Попутно Дудченко занимался ещё изготовлением металлических фотоовалов. Они производились уже не в нашей мастерской, потому что у Никиты не было муфельной печи для термического закрепления изображения. Называлась технология “печать методом деколя”. Готовые овалы выглядели очень солидно и, кстати, не всегда были овалами. Случалось, заказывали прямоугольники или купола — в зависимости от пожеланий.

Помню, Дудченко как-то захватил в мастерскую ноутбук и весь вечер кропотливо и бережно дорисовывал в программе фотографию, на которой отсутствовала половина лица. Если требовалось, всегда терпеливо разъяснял вопрошающему клиенту, почему во время дождя гравированный портрет на памятнике исчезает, а когда высыхает, снова появляется.
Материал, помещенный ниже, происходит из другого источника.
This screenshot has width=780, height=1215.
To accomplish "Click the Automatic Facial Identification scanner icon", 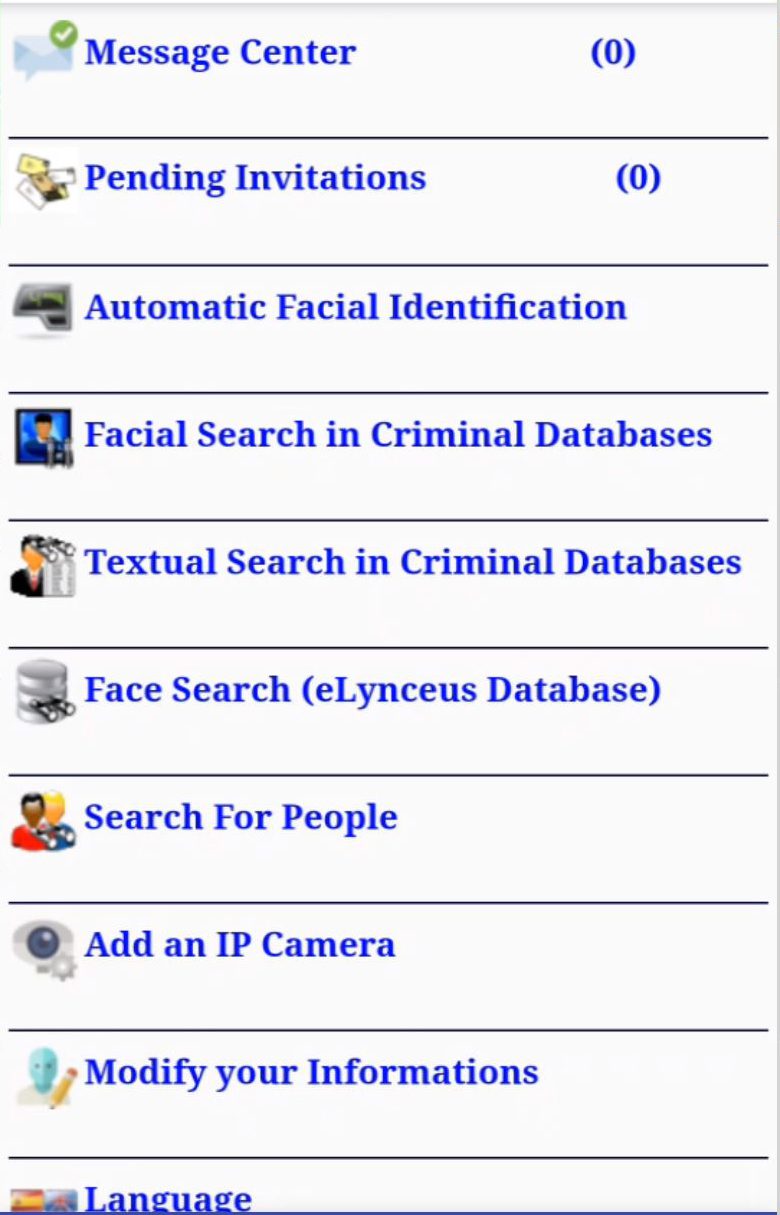I will point(43,310).

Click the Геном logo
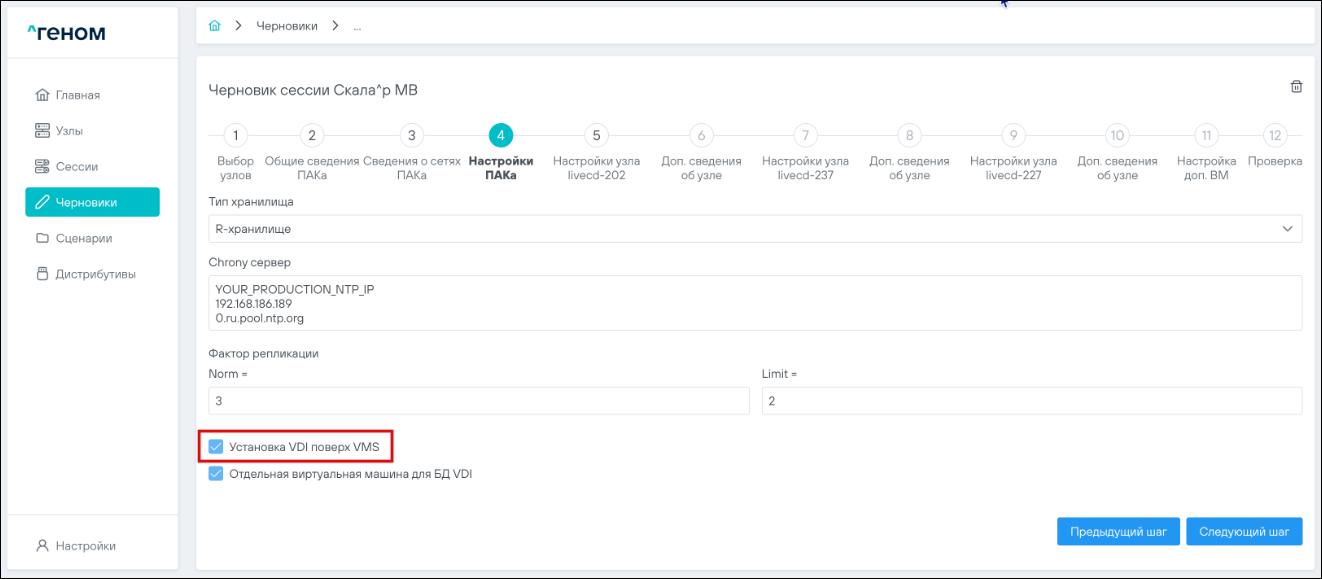click(66, 33)
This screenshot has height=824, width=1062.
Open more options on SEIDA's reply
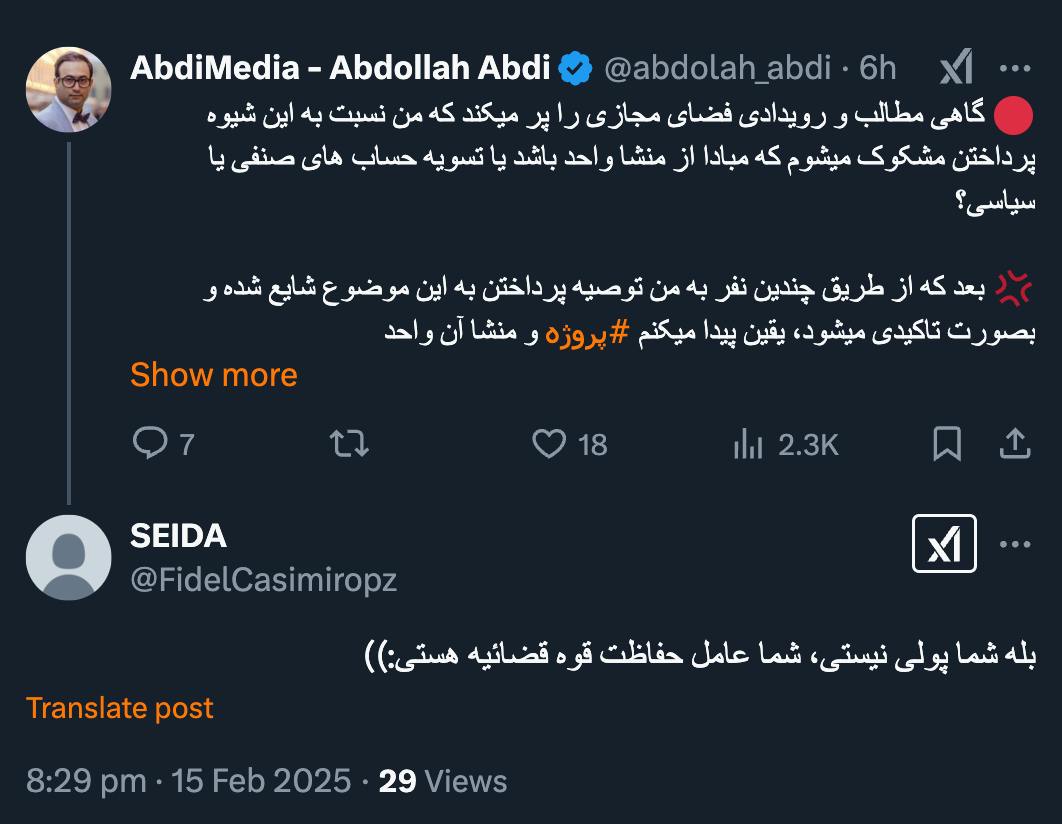1015,544
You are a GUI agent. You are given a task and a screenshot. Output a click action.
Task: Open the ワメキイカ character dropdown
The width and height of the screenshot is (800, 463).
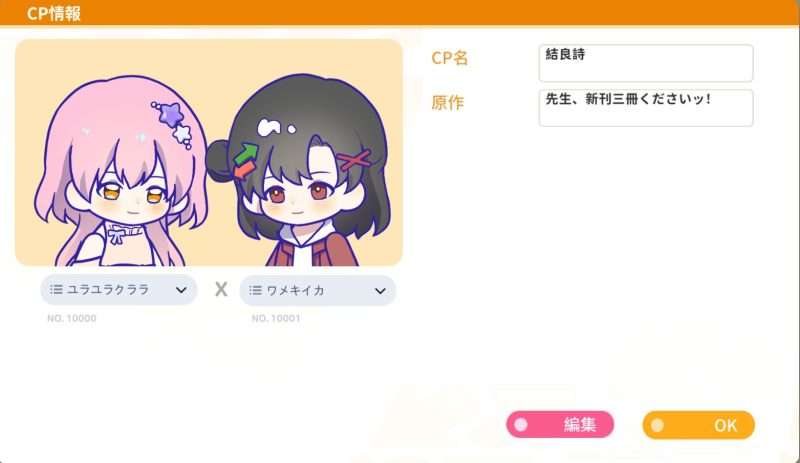tap(317, 290)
— Потому шо влага по-любому проникает в материал. Но поводов для беспокойства нет, мы обрабатываем плиту специальной защитной пропиткой.

А Шервиц всегда вёл себя высокомерно, закатывал глаза, цедил что-то сквозь зубы, а после пискляво передразнивал любопытствующих:

— А вы, наверное, красите памятники графитом? Я понял, вы покрываете бетон жидким полиэтиленом!.. Я слышала, шо нынешний бетон на химии не выстоит и семи лет!..

— А тебе не по цимбалам? — улыбался его возмущению Дудченко.

— Да просто типает от всех! — раздражённо отвечал Шервиц.

Таких местечковых словечек в их речи было великое множество.

Мне понравилось смешное выражение “Ебала жаба гадюку”. Впрочем, оно не предназначалось для моих ушей. Оба думали, что я их не слышу, вспоминали какой-то эпизод жёстких разборок между прежним хозяином Шаповаловым и новым, то есть Никитой.

*****

Я поначалу беспокоился, как отразится на моём внутреннем состоянии непосредственный контакт с чужим горем, старательно репетировал выражение деликатного сочувствия и сердечные модуляции в голосе. Но оказались лишними и благородная понурость, и фальшивая задушевность, и предупредительная хмурость.

Я не сообразил, что памятники ставят не сразу, а спустя время — год или даже больше. Так что люди, приходящие к нам, в большинстве были спокойными или смирёнными. Даже улыбались.

Я оказался свидетелем разговора родственников покойного капитана дальнего плавания Битюцкого с Дудченко. Претензия была к эпитафии, причём Дима не сразу понял, что именно не устраивает.

— Рожденье — не начало, смерть — не конец! Шо не так? — недоумевал он.

— Димон, — разобравшись, сказал я. — Они хотят, чтобы слово “рождение” было через “и”! А у тебя мягкий знак там…

— Ну конечно! — со смешком воскликнула дочь Битюцкого, женщина средних лет, удивительно похожая на своего выгравированного отца. — Это же памятник, а не песенка Шаинского: к сожаленью, день рожденья…

Пока он переделывал буквы на памятнике, я поделился историей дедушкиного памятника:

— За смертной гранью бытия, в полях небытия, кто буду, я или не я, иль только смерть ничья.